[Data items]
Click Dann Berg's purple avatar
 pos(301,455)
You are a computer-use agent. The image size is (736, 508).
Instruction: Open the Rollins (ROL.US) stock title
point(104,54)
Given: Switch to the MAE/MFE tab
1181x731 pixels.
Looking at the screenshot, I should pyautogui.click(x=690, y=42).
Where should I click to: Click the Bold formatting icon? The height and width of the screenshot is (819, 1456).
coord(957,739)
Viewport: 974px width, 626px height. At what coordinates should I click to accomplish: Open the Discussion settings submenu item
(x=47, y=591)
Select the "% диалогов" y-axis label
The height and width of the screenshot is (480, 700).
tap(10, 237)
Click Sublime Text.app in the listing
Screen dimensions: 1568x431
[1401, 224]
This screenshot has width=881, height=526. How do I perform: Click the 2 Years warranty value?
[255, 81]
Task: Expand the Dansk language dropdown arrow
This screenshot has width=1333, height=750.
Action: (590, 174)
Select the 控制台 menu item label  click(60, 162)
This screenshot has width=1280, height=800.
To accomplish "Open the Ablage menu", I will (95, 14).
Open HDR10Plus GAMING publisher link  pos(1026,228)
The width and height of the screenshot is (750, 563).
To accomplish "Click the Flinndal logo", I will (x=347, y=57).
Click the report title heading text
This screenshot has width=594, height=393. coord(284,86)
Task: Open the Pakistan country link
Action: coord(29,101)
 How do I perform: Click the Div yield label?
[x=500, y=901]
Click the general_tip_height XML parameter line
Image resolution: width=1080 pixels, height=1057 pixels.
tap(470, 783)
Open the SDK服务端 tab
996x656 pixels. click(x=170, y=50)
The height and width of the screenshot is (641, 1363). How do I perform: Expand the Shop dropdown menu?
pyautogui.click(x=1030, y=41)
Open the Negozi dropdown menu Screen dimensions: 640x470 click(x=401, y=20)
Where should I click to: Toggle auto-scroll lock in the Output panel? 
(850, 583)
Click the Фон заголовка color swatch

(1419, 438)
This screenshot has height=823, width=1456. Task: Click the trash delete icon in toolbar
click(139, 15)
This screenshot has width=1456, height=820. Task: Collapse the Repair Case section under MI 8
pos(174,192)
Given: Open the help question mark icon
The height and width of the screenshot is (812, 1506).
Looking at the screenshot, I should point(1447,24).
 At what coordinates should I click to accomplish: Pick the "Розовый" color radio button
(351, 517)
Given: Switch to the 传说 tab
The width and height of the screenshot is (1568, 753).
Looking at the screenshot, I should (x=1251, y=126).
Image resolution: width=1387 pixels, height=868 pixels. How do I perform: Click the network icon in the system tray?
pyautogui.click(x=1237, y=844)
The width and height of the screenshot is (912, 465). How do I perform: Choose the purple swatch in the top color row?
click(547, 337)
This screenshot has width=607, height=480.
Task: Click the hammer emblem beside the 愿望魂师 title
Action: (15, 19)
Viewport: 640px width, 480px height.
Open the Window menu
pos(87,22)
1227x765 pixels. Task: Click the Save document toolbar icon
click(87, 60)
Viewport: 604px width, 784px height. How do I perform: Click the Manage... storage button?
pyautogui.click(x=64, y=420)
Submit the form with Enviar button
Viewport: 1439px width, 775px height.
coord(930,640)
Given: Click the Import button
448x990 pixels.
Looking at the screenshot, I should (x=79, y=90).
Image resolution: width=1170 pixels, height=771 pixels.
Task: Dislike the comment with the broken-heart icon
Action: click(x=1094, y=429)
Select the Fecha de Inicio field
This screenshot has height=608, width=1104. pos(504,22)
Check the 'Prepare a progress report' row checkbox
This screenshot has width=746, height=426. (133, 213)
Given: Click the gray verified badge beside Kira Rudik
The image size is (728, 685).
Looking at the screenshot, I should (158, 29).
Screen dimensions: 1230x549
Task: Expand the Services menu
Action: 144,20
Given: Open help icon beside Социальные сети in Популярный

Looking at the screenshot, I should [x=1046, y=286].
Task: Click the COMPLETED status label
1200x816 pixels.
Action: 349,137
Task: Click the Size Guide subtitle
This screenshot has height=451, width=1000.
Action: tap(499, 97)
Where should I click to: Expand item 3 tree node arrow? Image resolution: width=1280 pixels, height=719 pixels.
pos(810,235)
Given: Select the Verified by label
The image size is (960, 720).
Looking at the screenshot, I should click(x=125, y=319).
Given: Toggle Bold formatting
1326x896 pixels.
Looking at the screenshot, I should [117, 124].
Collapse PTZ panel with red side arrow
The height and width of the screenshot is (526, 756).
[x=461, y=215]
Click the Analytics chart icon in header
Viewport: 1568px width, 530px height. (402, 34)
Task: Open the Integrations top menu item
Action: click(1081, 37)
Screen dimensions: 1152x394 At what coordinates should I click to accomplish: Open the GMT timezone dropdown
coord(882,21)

_TASK INSTRUCTIONS_
Would you repeat the records above without any changes?

_RESPONSE TO THE TASK_
Click Dann Berg's purple avatar
 pos(301,455)
You are a computer-use agent. The image size is (736, 508).
Instruction: Open the Rollins (ROL.US) stock title
point(104,54)
Given: Switch to the MAE/MFE tab
1181x731 pixels.
Looking at the screenshot, I should pyautogui.click(x=690, y=42).
Where should I click to: Click the Bold formatting icon? The height and width of the screenshot is (819, 1456).
coord(957,739)
Viewport: 974px width, 626px height. At what coordinates should I click to accomplish: Open the Discussion settings submenu item
(x=47, y=591)
Select the "% диалогов" y-axis label
The height and width of the screenshot is (480, 700).
tap(10, 237)
Click Sublime Text.app in the listing
Screen dimensions: 1568x431
[1401, 224]
This screenshot has width=881, height=526. How do I perform: Click the 2 Years warranty value?
[255, 81]
Task: Expand the Dansk language dropdown arrow
This screenshot has width=1333, height=750.
Action: (590, 174)
Select the 控制台 menu item label  click(60, 162)
This screenshot has width=1280, height=800.
To accomplish "Open the Ablage menu", I will (95, 14).
Open HDR10Plus GAMING publisher link  pos(1026,228)
The width and height of the screenshot is (750, 563).
To accomplish "Click the Flinndal logo", I will (x=347, y=57).
Click the report title heading text
This screenshot has width=594, height=393. coord(284,86)
Task: Open the Pakistan country link
Action: coord(29,101)
 How do I perform: Click the Div yield label?
[x=500, y=901]
Click the general_tip_height XML parameter line
Image resolution: width=1080 pixels, height=1057 pixels.
tap(470, 783)
Open the SDK服务端 tab
996x656 pixels. click(x=170, y=50)
The height and width of the screenshot is (641, 1363). How do I perform: Expand the Shop dropdown menu?
pyautogui.click(x=1030, y=41)
Open the Negozi dropdown menu Screen dimensions: 640x470 click(x=401, y=20)
Where should I click to: Toggle auto-scroll lock in the Output panel? 
(850, 583)
Click the Фон заголовка color swatch

(1419, 438)
This screenshot has height=823, width=1456. Task: Click the trash delete icon in toolbar
click(139, 15)
This screenshot has width=1456, height=820. Task: Collapse the Repair Case section under MI 8
pos(174,192)
Given: Open the help question mark icon
The height and width of the screenshot is (812, 1506).
Looking at the screenshot, I should point(1447,24).
 At what coordinates should I click to accomplish: Pick the "Розовый" color radio button
(351, 517)
Given: Switch to the 传说 tab
The width and height of the screenshot is (1568, 753).
Looking at the screenshot, I should (x=1251, y=126).
Image resolution: width=1387 pixels, height=868 pixels. How do I perform: Click the network icon in the system tray?
pyautogui.click(x=1237, y=844)
The width and height of the screenshot is (912, 465). How do I perform: Choose the purple swatch in the top color row?
click(547, 337)
This screenshot has width=607, height=480.
Task: Click the hammer emblem beside the 愿望魂师 title
Action: (15, 19)
Viewport: 640px width, 480px height.
Open the Window menu
pos(87,22)
1227x765 pixels. Task: Click the Save document toolbar icon
click(87, 60)
Viewport: 604px width, 784px height. How do I perform: Click the Manage... storage button?
pyautogui.click(x=64, y=420)
Submit the form with Enviar button
Viewport: 1439px width, 775px height.
coord(930,640)
Given: Click the Import button
448x990 pixels.
Looking at the screenshot, I should (x=79, y=90).
Image resolution: width=1170 pixels, height=771 pixels.
Task: Dislike the comment with the broken-heart icon
Action: click(x=1094, y=429)
Select the Fecha de Inicio field
This screenshot has height=608, width=1104. pos(504,22)
Check the 'Prepare a progress report' row checkbox
This screenshot has width=746, height=426. (133, 213)
Given: Click the gray verified badge beside Kira Rudik
The image size is (728, 685).
Looking at the screenshot, I should (158, 29).
Screen dimensions: 1230x549
Task: Expand the Services menu
Action: 144,20
Given: Open help icon beside Социальные сети in Популярный

Looking at the screenshot, I should [x=1046, y=286].
Task: Click the COMPLETED status label
1200x816 pixels.
Action: 349,137
Task: Click the Size Guide subtitle
This screenshot has height=451, width=1000.
Action: tap(499, 97)
Where should I click to: Expand item 3 tree node arrow? Image resolution: width=1280 pixels, height=719 pixels.
pos(810,235)
Given: Select the Verified by label
The image size is (960, 720).
Looking at the screenshot, I should click(x=125, y=319).
Given: Toggle Bold formatting
1326x896 pixels.
Looking at the screenshot, I should [117, 124].
Collapse PTZ panel with red side arrow
The height and width of the screenshot is (526, 756).
[x=461, y=215]
Click the Analytics chart icon in header
Viewport: 1568px width, 530px height. (402, 34)
Task: Open the Integrations top menu item
Action: click(1081, 37)
Screen dimensions: 1152x394 At what coordinates should I click to accomplish: Open the GMT timezone dropdown
coord(882,21)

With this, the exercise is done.